§ WHAT THE TASK REQUIRES
Search the data for the word "value" and copy each line that has it.
── LISTED ENTRIES ──
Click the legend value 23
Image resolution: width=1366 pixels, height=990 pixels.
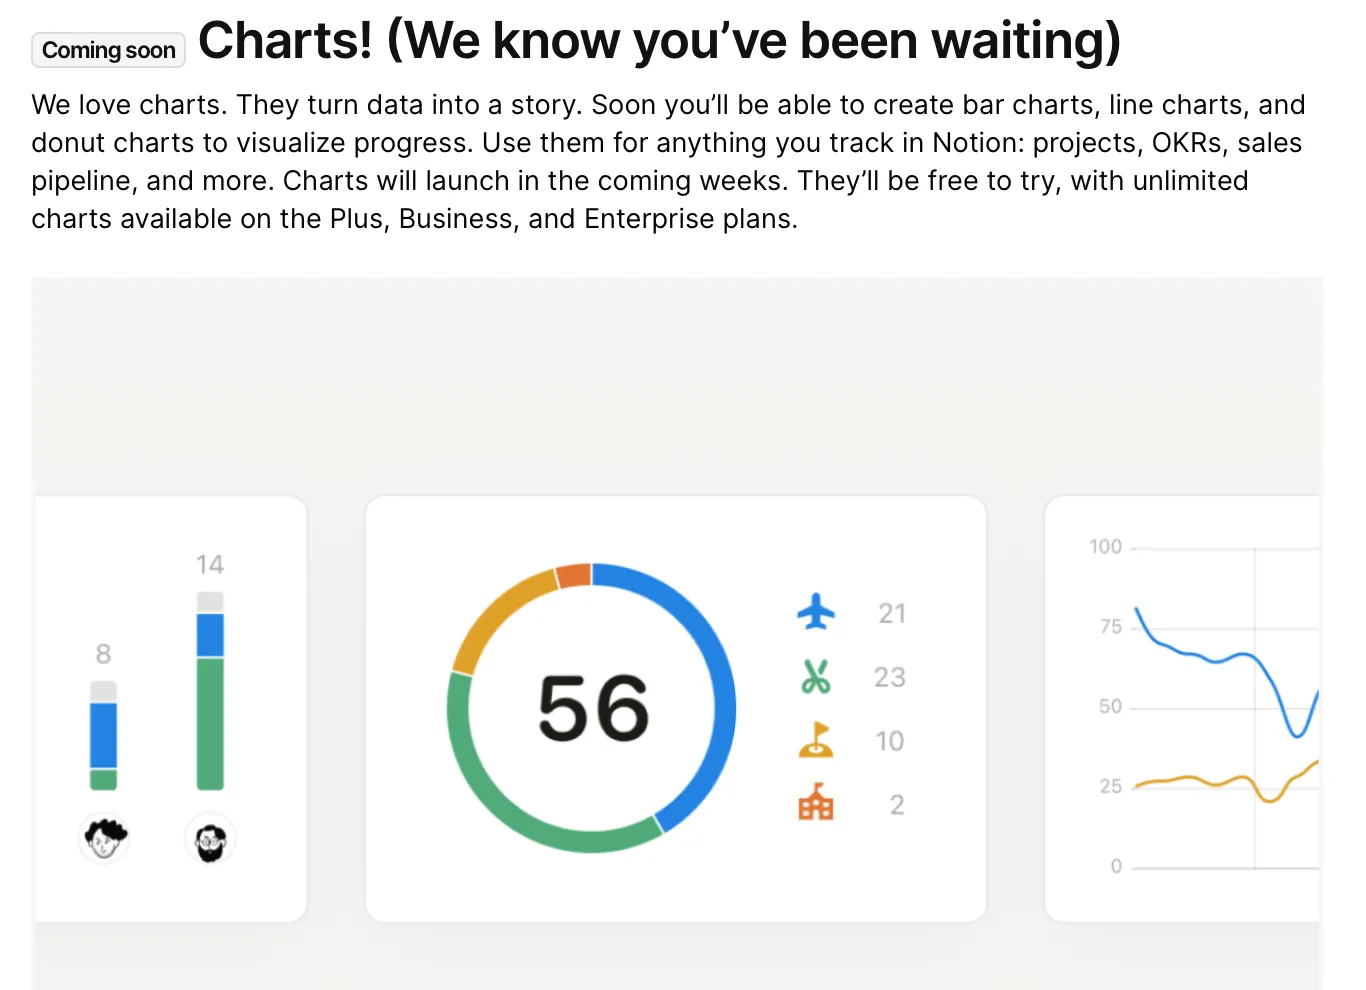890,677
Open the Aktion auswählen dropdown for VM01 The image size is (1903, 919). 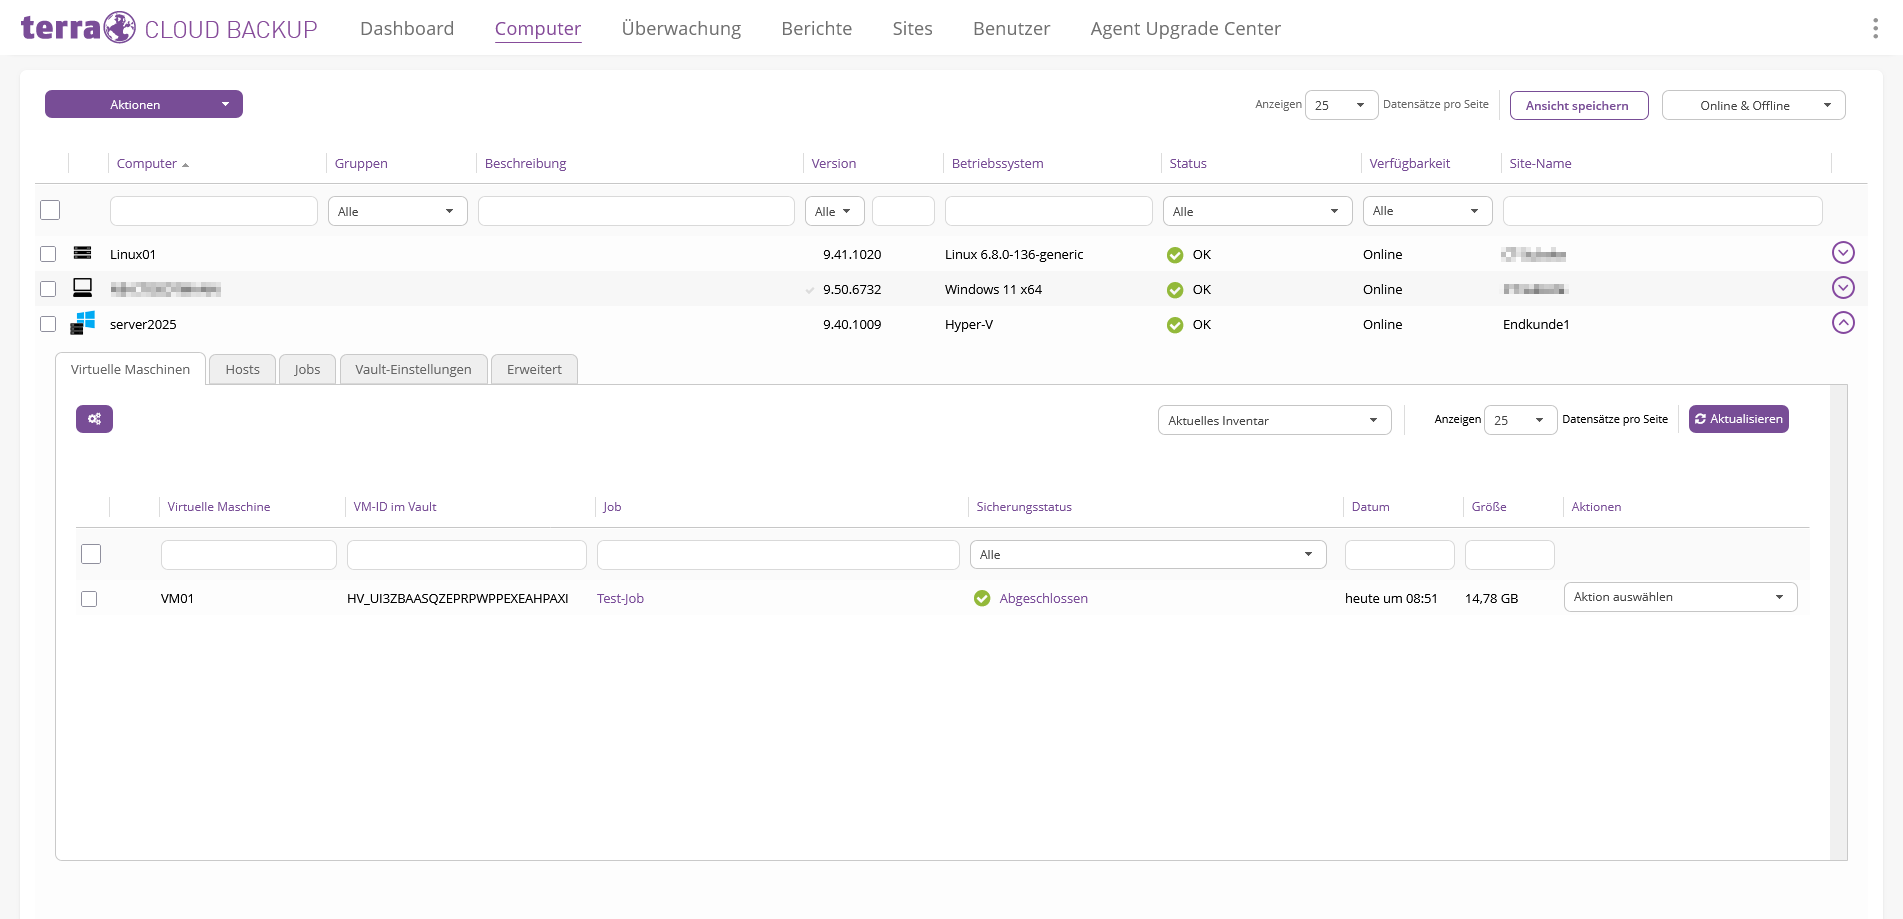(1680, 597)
───
── LISTED ENTRIES ──
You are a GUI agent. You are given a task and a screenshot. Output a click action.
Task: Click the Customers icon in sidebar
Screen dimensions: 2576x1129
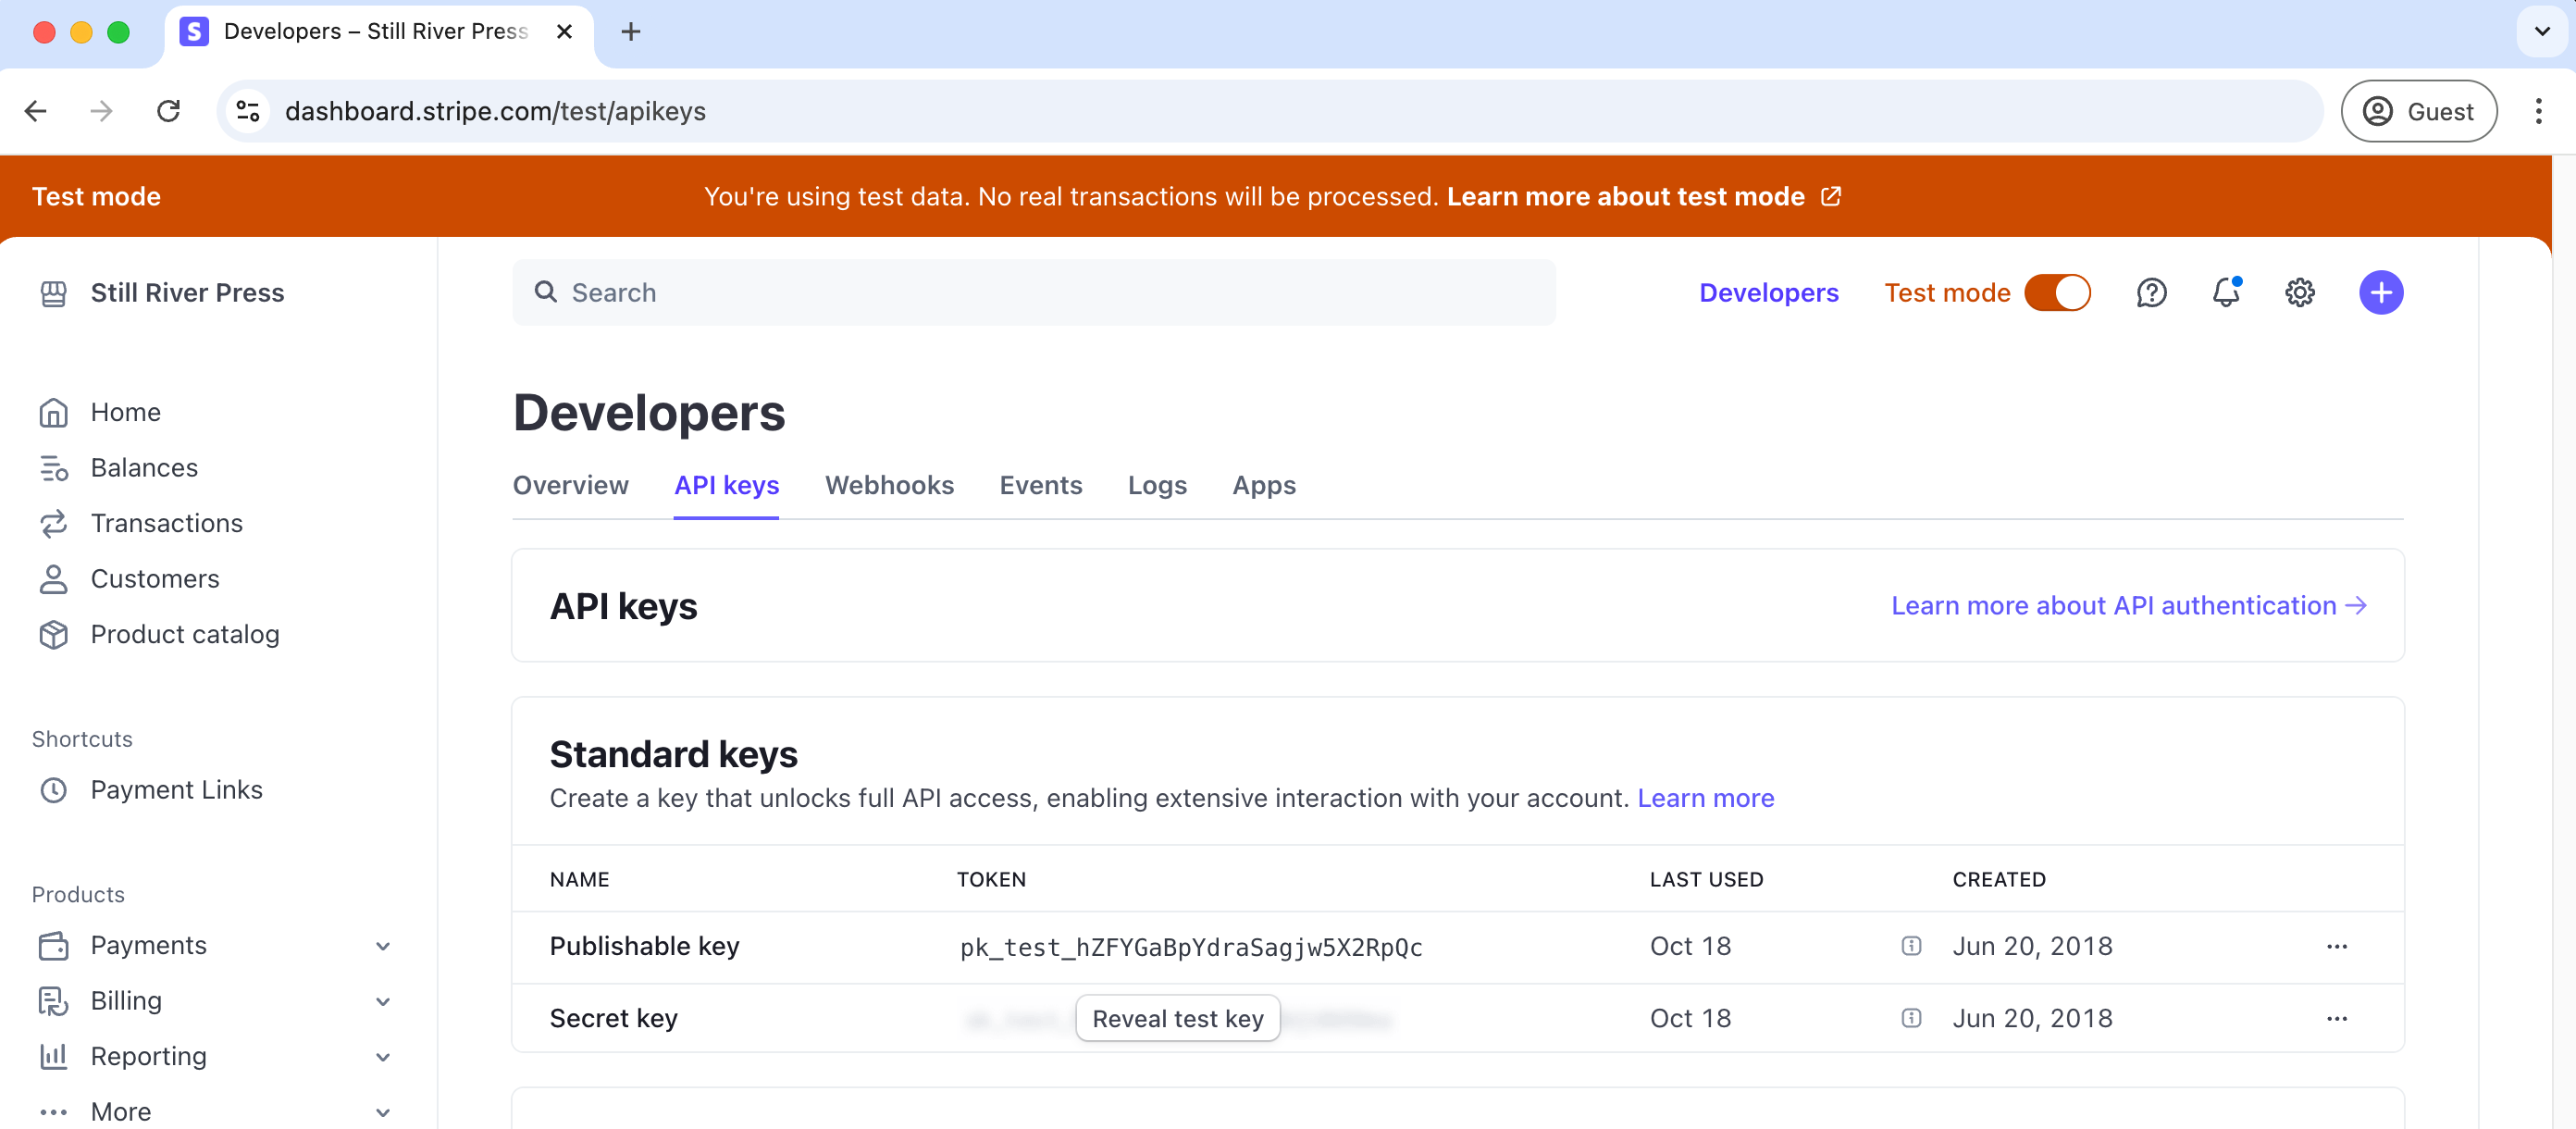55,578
───
── LISTED ENTRIES ──
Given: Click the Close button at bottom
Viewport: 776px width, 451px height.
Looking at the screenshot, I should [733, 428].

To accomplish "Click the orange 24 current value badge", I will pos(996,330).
───
§ ANSWER TO THE EXERCISE
Click the legend value 23
To accomplish "Click the orange 24 current value badge", I will pos(996,330).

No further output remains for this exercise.